- Written request 1:
In the essay on economic growth and "human capital," what term did Haldane use for the citizens of a state?
- Written request 2:
Reproduce the stretch of the essay on economic growth and human capital from "Haldane spoke of" through "now in the UK.".

- Supplied text:

But supposing, for the sake of argument, that things have got better, and that among the good things have been some really splendid things of which mankind might be proud, we should ask now whether this has been because of a growth in GDP and in material prosperity, or due to something else? What I have in mind is the convincing evidence that Andy Haldane showed in his presentation, that the factors that allowed innovation and development in science and technology to occur started before the period of growth. Literacy, for example, lays the foundation for a wave of innovation. Growth is a result of a situation in which literacy improved, education improved, the arts were sponsored, learning from the ancient world was recovered, enquiry flourished in the monasteries and in schools and the newly founded universities, and scientific enquiry was increasingly pursued and valued. But these things happened before the period of rapid growth in GDP, and are not a consequence of it, as Haldane showed. That these conditions facilitated innovation and growth is plausible. But is it not also plausible that they are the things that have made life better, if life has got better. That is, we should be delighted with a world in which the arts, literacy, science and free enquiry are possible. This is a good world. But it is valuable in itself, not for the growth that followed, which did not so much add to these improvements as depend upon them. We should do well to check which thing we think has enabled us to live well: is it the arrival of education and open minded discovery, or is it the material resources that we then used that education to develop? My answer would be that it is the former, and we shall be no worse off, in the things that really matter, if we stop chasing the latter. Perhaps we might be better off, in fact?
Haldane spoke of the importance of what he called "human capital" which is the citizens of our state. He is obviously right that it makes good economic sense to nurture one's citizen body, to keep them healthy, well-educated and able-bodied, and to ensure that structures are such that this valuable resource does not go to waste, sitting in front of a TV screen with nothing to do, and no way of getting to where there is something to do. Human capital is as important to a capitalist system as other kinds of expensive and high value capital, and this provides a reason even from within such a system to halt the damaging effects that arise from the unbridled pursuit of growth in a free market economy without controls or redistribution, such as the increasing inequality and poverty that we are seeing now in the UK.
But the very idea of "human capital" is alienating. We are invited to think of citizens as a resource to be exploited. Idle citizens and uneducated citizens are seen as a "waste", a "drain on the society", like unoccupied buildings or uncultivated fields. This instrumental way of thinking is far removed from the idea of human beings as having a potential for their own self-fulfilment, or of measuring the worth of a society in history by its achievements in justice and freedom, knowledge, literature, art and music and other fine things that will be remembered with admiration and not disgust. For this purpose, human beings, including the poor, are not just stuff to be educated enough to be profitable so as not to be a loss-making enterprise, but beings with the capacity to take a part in the creative cooperative endeavour that is a civilised society. If they have become just stuff in the minds of those who exploit them, then that is already a failure. And since no one is made happy by discovering that they are valued like a slave, to be exploited if they bring in a profit and discarded if not, this attitude is a direct source of unrest and de-motivation.

- Given data:
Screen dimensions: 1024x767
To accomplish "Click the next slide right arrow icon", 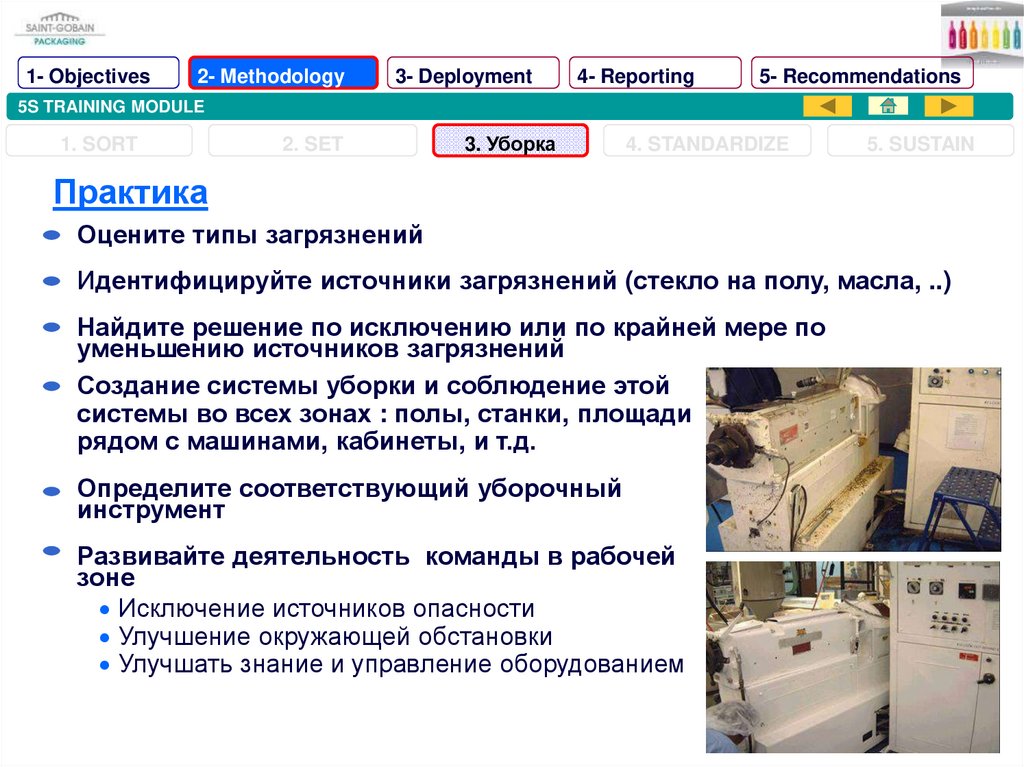I will [x=948, y=106].
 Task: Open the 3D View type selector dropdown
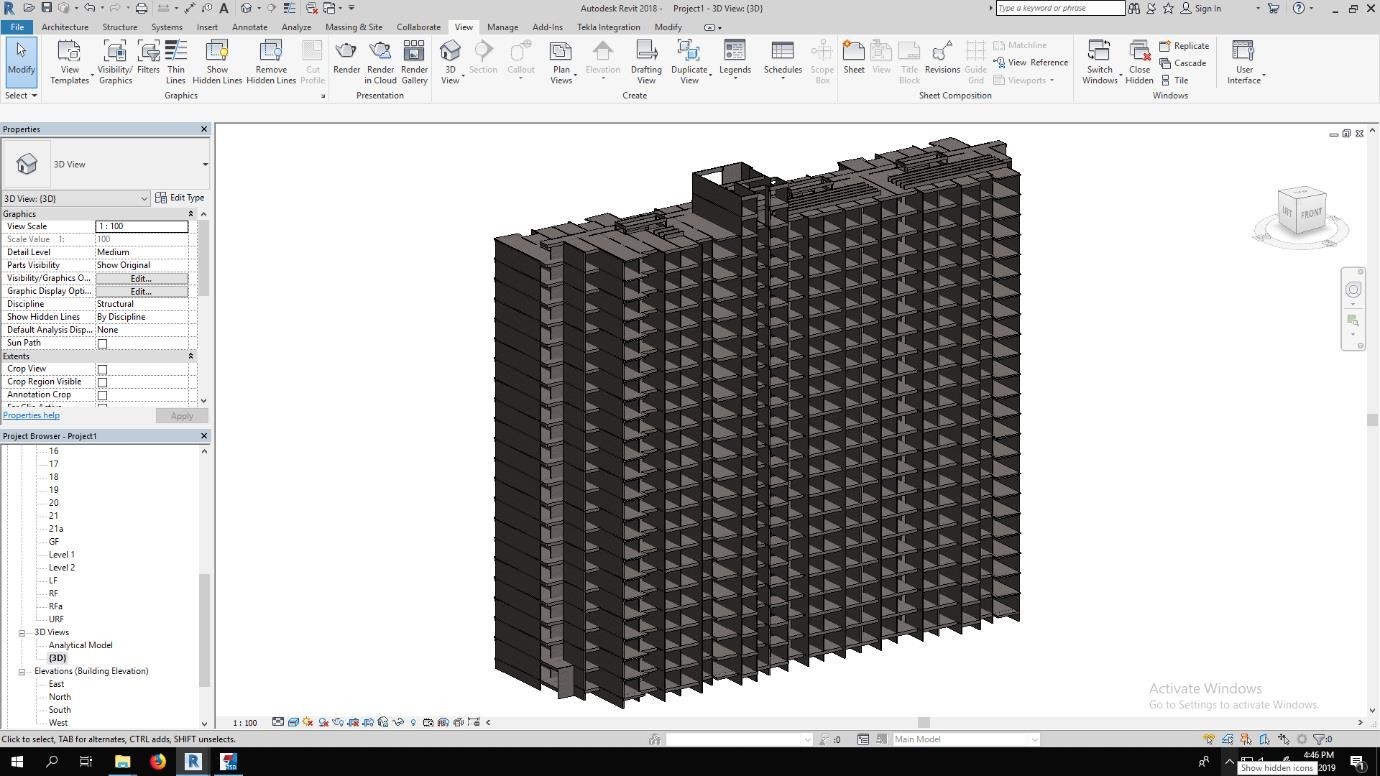[205, 165]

- Full response 1:
He called them "human capital."

- Full response 2:
Haldane spoke of the importance of what he called "human capital" which is the citizens of our state. He is obviously right that it makes good economic sense to nurture one's citizen body, to keep them healthy, well-educated and able-bodied, and to ensure that structures are such that this valuable resource does not go to waste, sitting in front of a TV screen with nothing to do, and no way of getting to where there is something to do. Human capital is as important to a capitalist system as other kinds of expensive and high value capital, and this provides a reason even from within such a system to halt the damaging effects that arise from the unbridled pursuit of growth in a free market economy without controls or redistribution, such as the increasing inequality and poverty that we are seeing now in the UK.